**Input rows:**
------------------------------------

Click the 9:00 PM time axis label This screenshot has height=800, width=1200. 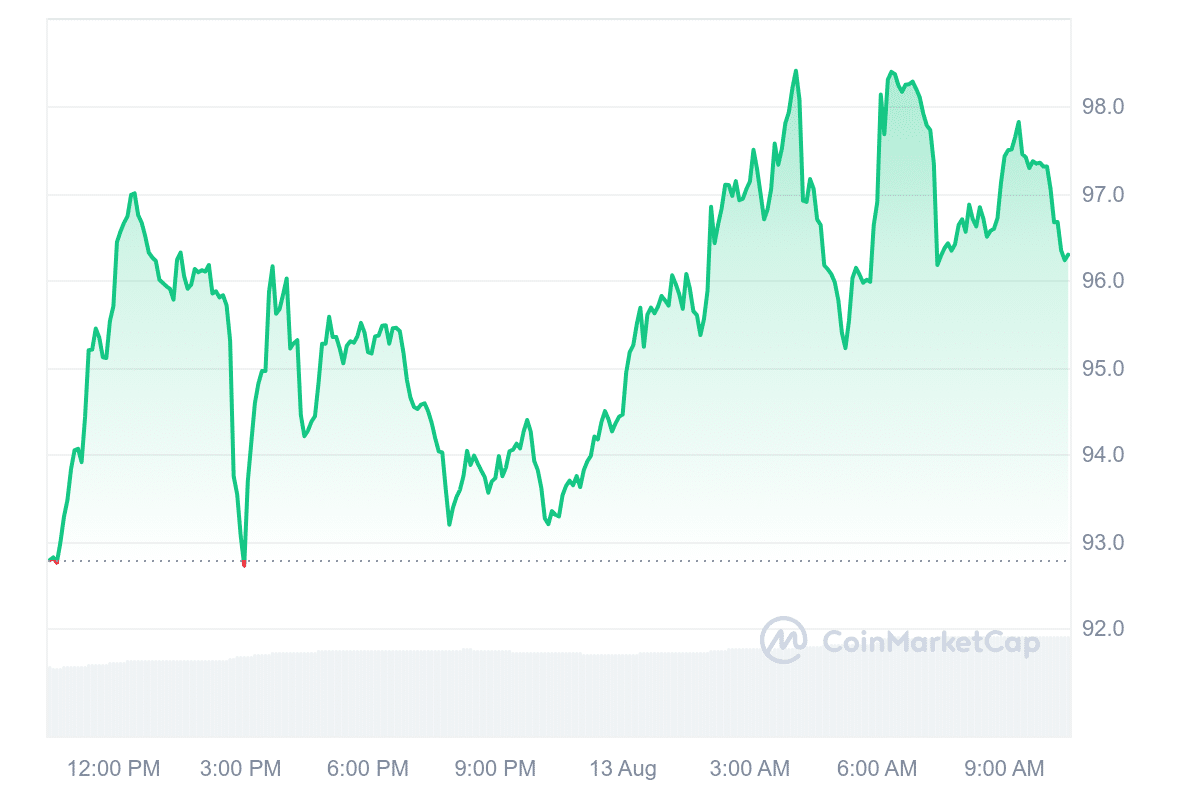(495, 769)
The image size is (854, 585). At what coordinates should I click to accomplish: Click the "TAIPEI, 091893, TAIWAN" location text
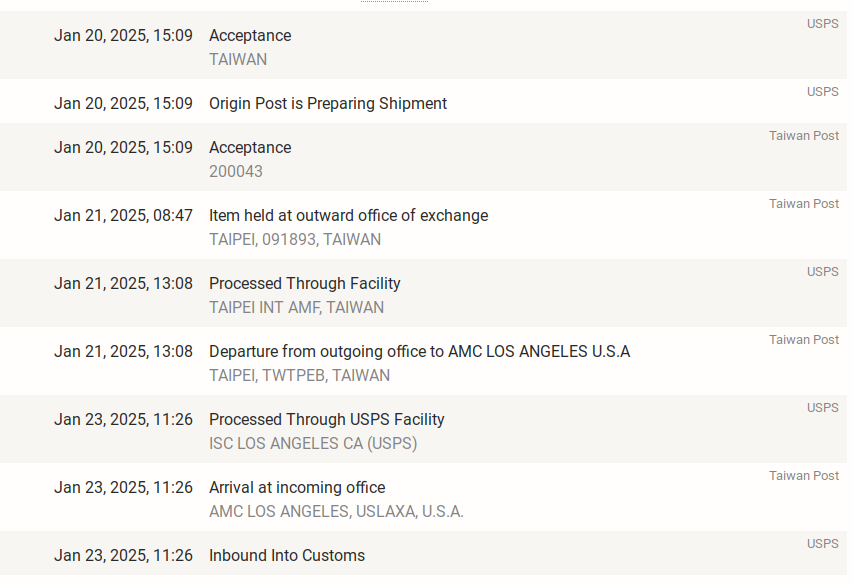294,240
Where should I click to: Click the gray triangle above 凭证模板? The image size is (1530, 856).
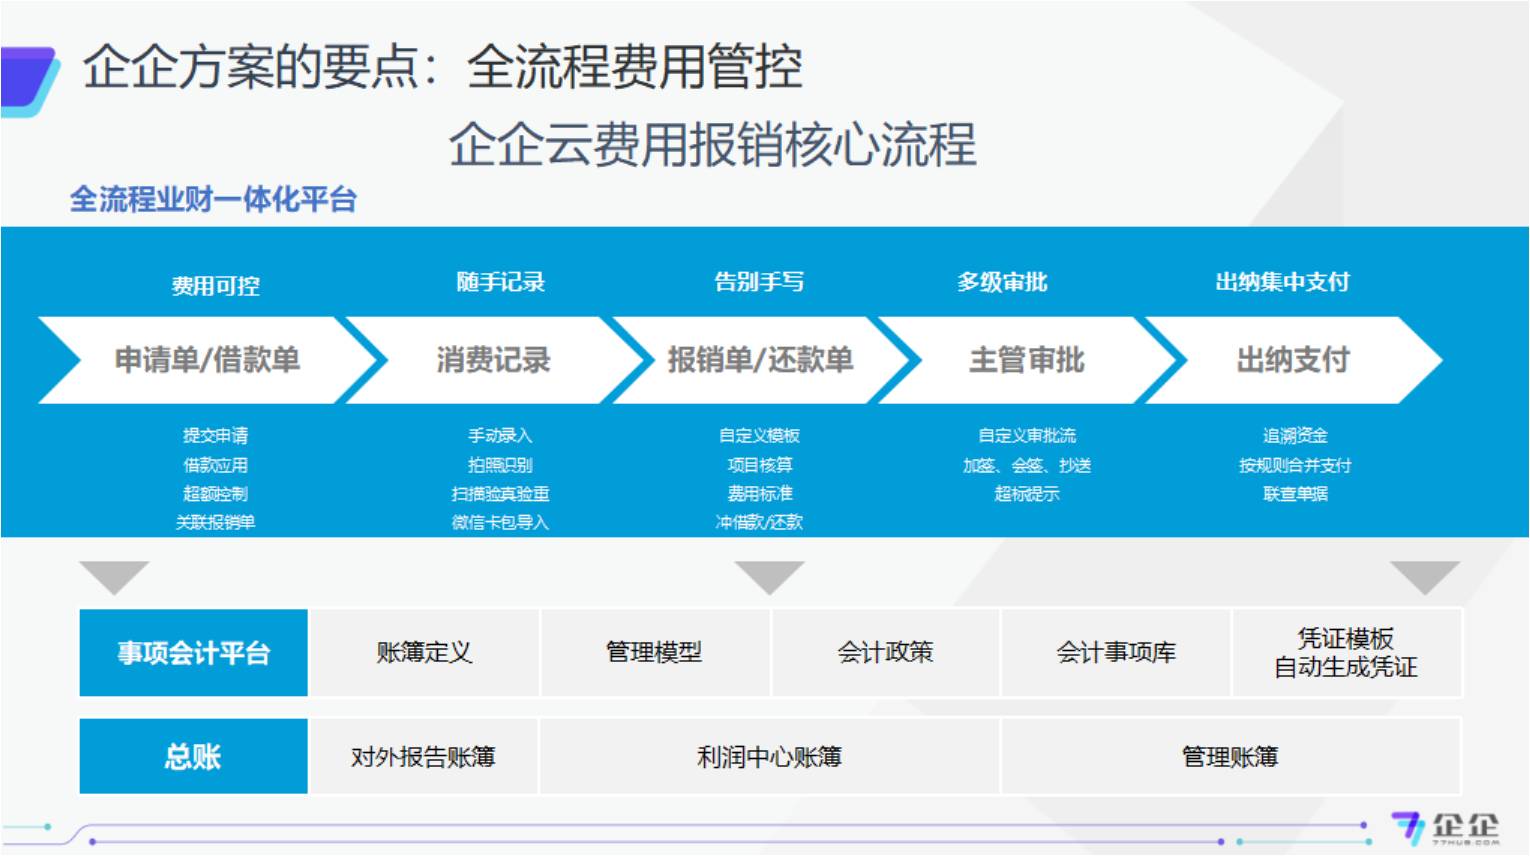(1424, 576)
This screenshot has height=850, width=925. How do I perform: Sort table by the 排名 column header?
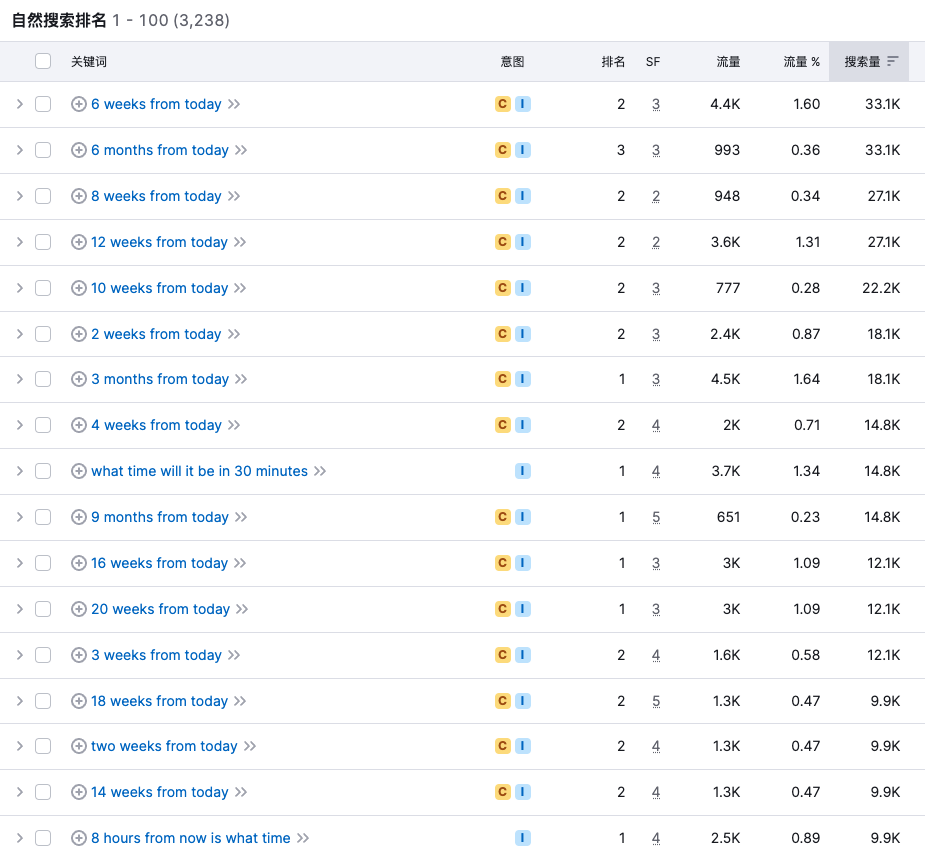click(613, 62)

------------------------------------

**What you have to do:**
Rewrite everything from the line containing "This screenshot has height=850, width=925." down to the end of the material, changing "column header" to "heading" and keeping everything else the same. Leave the pictures out.

**Completed task:**
This screenshot has height=850, width=925. How do I perform: Sort table by the 排名 heading?
click(613, 62)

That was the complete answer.